▶ Problem description
Every entry, start to finish, should be printed verbatim without pictures.

Items listed in a dataset:
BEGIN

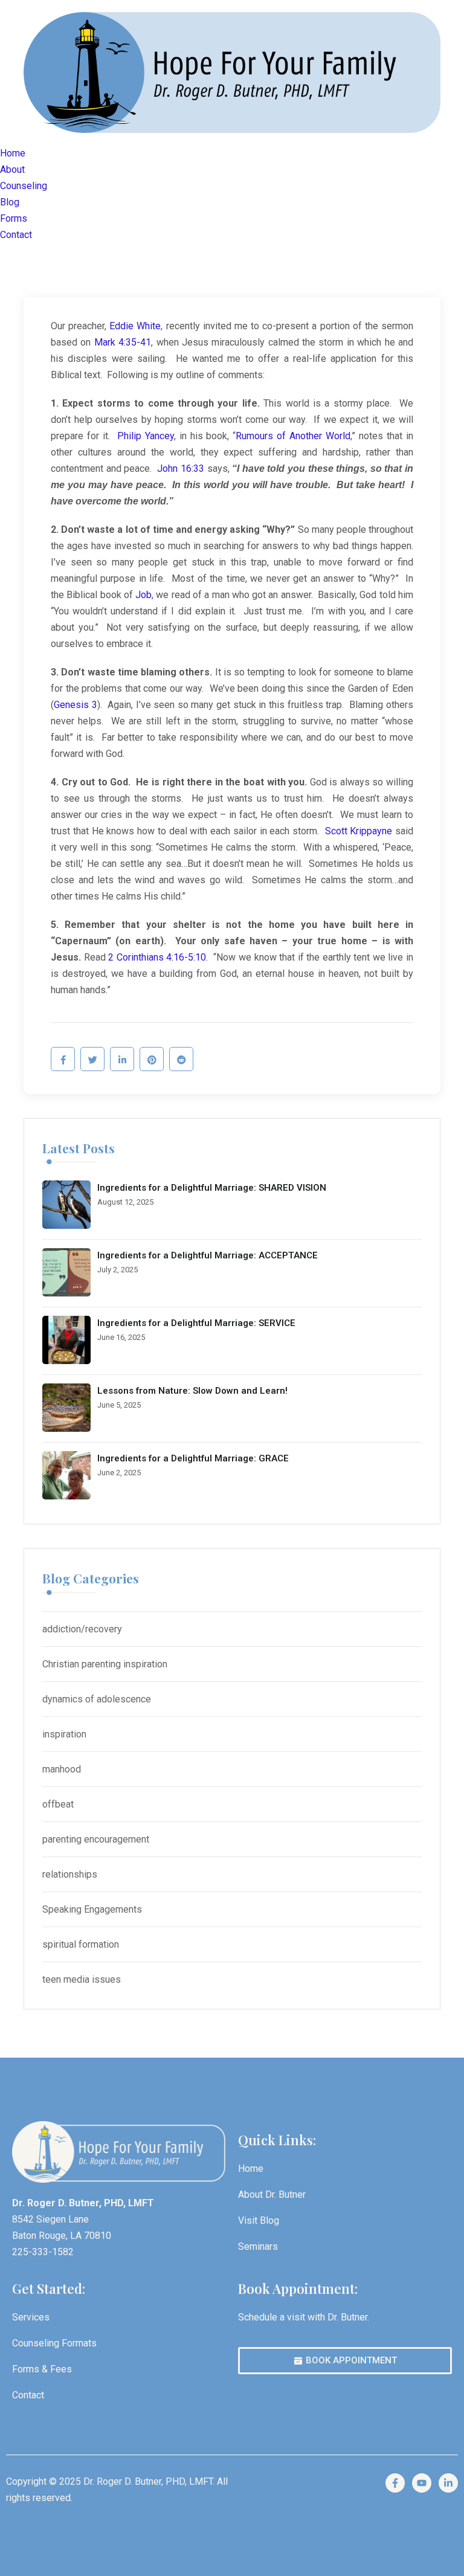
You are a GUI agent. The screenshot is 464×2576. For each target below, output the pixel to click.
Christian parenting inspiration (104, 1664)
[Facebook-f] (395, 2483)
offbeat (58, 1804)
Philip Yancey (145, 436)
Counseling (23, 186)
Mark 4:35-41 (122, 342)
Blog (9, 202)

END

▶ Solution for this task
You are a GUI agent. The screenshot is 464×2576. For each target below, output the pixel to click.
Christian parenting inspiration (104, 1664)
[Facebook-f] (395, 2483)
offbeat (58, 1804)
Philip Yancey (145, 436)
Counseling (23, 186)
Mark 4:35-41 (122, 342)
Blog (9, 202)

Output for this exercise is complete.